- PROBLEM DETAILS:
I need all of the entries printed exactly.

Collected data:
::::::

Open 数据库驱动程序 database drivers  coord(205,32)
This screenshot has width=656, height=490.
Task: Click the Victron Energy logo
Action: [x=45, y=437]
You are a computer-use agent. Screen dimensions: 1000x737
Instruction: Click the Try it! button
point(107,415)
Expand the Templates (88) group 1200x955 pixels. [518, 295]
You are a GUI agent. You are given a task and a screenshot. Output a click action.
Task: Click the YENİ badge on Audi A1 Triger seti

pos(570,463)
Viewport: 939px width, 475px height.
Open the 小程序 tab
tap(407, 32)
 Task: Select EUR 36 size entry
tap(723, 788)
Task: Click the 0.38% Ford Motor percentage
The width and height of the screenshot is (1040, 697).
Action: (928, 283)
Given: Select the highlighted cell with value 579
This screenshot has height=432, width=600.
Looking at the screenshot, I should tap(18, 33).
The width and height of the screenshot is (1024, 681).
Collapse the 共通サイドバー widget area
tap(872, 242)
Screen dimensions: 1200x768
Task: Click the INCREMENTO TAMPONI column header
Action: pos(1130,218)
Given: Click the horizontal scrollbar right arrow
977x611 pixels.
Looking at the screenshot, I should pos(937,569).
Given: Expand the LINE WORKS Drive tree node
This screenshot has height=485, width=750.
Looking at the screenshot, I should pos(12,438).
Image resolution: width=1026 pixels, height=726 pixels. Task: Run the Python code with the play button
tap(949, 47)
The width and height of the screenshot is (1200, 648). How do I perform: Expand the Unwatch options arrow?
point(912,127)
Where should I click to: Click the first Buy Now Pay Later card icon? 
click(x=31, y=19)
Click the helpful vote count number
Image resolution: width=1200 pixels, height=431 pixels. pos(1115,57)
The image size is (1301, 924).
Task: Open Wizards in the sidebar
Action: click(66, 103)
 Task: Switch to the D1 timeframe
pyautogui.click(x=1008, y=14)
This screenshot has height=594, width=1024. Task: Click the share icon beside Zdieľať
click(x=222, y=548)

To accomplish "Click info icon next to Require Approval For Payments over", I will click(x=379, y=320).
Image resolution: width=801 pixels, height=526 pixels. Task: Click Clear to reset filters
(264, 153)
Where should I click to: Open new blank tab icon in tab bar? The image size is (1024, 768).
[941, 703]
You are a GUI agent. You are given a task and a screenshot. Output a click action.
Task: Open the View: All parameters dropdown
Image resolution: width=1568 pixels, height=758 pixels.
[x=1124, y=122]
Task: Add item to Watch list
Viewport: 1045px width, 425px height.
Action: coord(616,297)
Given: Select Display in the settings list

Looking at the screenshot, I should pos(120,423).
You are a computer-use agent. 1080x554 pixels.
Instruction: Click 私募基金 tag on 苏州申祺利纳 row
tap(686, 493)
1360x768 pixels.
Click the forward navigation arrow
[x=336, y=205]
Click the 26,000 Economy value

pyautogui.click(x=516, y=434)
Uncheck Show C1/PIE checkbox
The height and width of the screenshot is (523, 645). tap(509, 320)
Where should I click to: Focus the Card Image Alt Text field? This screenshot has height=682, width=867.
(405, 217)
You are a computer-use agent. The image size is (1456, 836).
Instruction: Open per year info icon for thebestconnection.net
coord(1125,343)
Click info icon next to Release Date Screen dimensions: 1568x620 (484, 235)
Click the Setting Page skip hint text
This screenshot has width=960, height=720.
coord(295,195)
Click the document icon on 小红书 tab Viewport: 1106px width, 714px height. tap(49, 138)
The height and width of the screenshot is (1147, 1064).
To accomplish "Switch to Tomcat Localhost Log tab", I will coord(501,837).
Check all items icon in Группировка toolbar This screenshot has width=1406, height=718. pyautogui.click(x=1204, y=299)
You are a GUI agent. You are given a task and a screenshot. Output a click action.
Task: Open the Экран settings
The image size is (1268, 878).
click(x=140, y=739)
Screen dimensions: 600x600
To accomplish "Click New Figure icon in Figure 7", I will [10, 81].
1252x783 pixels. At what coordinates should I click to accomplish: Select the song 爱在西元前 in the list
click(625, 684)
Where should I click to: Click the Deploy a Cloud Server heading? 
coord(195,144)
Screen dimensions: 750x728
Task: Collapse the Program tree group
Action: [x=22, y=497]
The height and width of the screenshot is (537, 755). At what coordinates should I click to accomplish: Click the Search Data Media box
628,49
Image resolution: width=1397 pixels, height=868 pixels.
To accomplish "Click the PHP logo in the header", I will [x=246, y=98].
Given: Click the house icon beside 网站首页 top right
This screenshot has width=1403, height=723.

::::::

- EXERCISE ANSWER:
Open 数据库驱动程序 database drivers  coord(205,32)
This screenshot has width=656, height=490.
Task: Click the Victron Energy logo
Action: [x=45, y=437]
You are a computer-use agent. Screen dimensions: 1000x737
Instruction: Click the Try it! button
point(107,415)
Expand the Templates (88) group 1200x955 pixels. [518, 295]
You are a GUI agent. You are given a task and a screenshot. Output a click action.
Task: Click the YENİ badge on Audi A1 Triger seti

pos(570,463)
Viewport: 939px width, 475px height.
Open the 小程序 tab
tap(407, 32)
 Task: Select EUR 36 size entry
tap(723, 788)
Task: Click the 0.38% Ford Motor percentage
The width and height of the screenshot is (1040, 697).
Action: (928, 283)
Given: Select the highlighted cell with value 579
This screenshot has height=432, width=600.
Looking at the screenshot, I should tap(18, 33).
The width and height of the screenshot is (1024, 681).
Collapse the 共通サイドバー widget area
tap(872, 242)
Screen dimensions: 1200x768
Task: Click the INCREMENTO TAMPONI column header
Action: pos(1130,218)
Given: Click the horizontal scrollbar right arrow
977x611 pixels.
Looking at the screenshot, I should pos(937,569).
Given: Expand the LINE WORKS Drive tree node
This screenshot has height=485, width=750.
Looking at the screenshot, I should pos(12,438).
Image resolution: width=1026 pixels, height=726 pixels. Task: Run the Python code with the play button
tap(949, 47)
The width and height of the screenshot is (1200, 648). How do I perform: Expand the Unwatch options arrow?
point(912,127)
Where should I click to: Click the first Buy Now Pay Later card icon? 
click(x=31, y=19)
Click the helpful vote count number
Image resolution: width=1200 pixels, height=431 pixels. pos(1115,57)
The image size is (1301, 924).
Task: Open Wizards in the sidebar
Action: click(66, 103)
 Task: Switch to the D1 timeframe
pyautogui.click(x=1008, y=14)
This screenshot has height=594, width=1024. Task: Click the share icon beside Zdieľať
click(x=222, y=548)

To accomplish "Click info icon next to Require Approval For Payments over", I will click(x=379, y=320).
Image resolution: width=801 pixels, height=526 pixels. Task: Click Clear to reset filters
(264, 153)
Where should I click to: Open new blank tab icon in tab bar? The image size is (1024, 768).
[941, 703]
You are a GUI agent. You are given a task and a screenshot. Output a click action.
Task: Open the View: All parameters dropdown
Image resolution: width=1568 pixels, height=758 pixels.
[x=1124, y=122]
Task: Add item to Watch list
Viewport: 1045px width, 425px height.
Action: coord(616,297)
Given: Select Display in the settings list

Looking at the screenshot, I should pos(120,423).
You are a computer-use agent. 1080x554 pixels.
Instruction: Click 私募基金 tag on 苏州申祺利纳 row
tap(686, 493)
1360x768 pixels.
Click the forward navigation arrow
[x=336, y=205]
Click the 26,000 Economy value

pyautogui.click(x=516, y=434)
Uncheck Show C1/PIE checkbox
The height and width of the screenshot is (523, 645). tap(509, 320)
Where should I click to: Focus the Card Image Alt Text field? This screenshot has height=682, width=867.
(405, 217)
You are a computer-use agent. The image size is (1456, 836).
Instruction: Open per year info icon for thebestconnection.net
coord(1125,343)
Click info icon next to Release Date Screen dimensions: 1568x620 (484, 235)
Click the Setting Page skip hint text
This screenshot has width=960, height=720.
coord(295,195)
Click the document icon on 小红书 tab Viewport: 1106px width, 714px height. tap(49, 138)
The height and width of the screenshot is (1147, 1064).
To accomplish "Switch to Tomcat Localhost Log tab", I will coord(501,837).
Check all items icon in Группировка toolbar This screenshot has width=1406, height=718. pyautogui.click(x=1204, y=299)
You are a GUI agent. You are given a task and a screenshot. Output a click action.
Task: Open the Экран settings
The image size is (1268, 878).
click(x=140, y=739)
Screen dimensions: 600x600
To accomplish "Click New Figure icon in Figure 7", I will [10, 81].
1252x783 pixels. At what coordinates should I click to accomplish: Select the song 爱在西元前 in the list
click(625, 684)
Where should I click to: Click the Deploy a Cloud Server heading? 
coord(195,144)
Screen dimensions: 750x728
Task: Collapse the Program tree group
Action: [x=22, y=497]
The height and width of the screenshot is (537, 755). At what coordinates should I click to accomplish: Click the Search Data Media box
628,49
Image resolution: width=1397 pixels, height=868 pixels.
To accomplish "Click the PHP logo in the header", I will [x=246, y=98].
Given: Click the house icon beside 网站首页 top right
This screenshot has width=1403, height=723.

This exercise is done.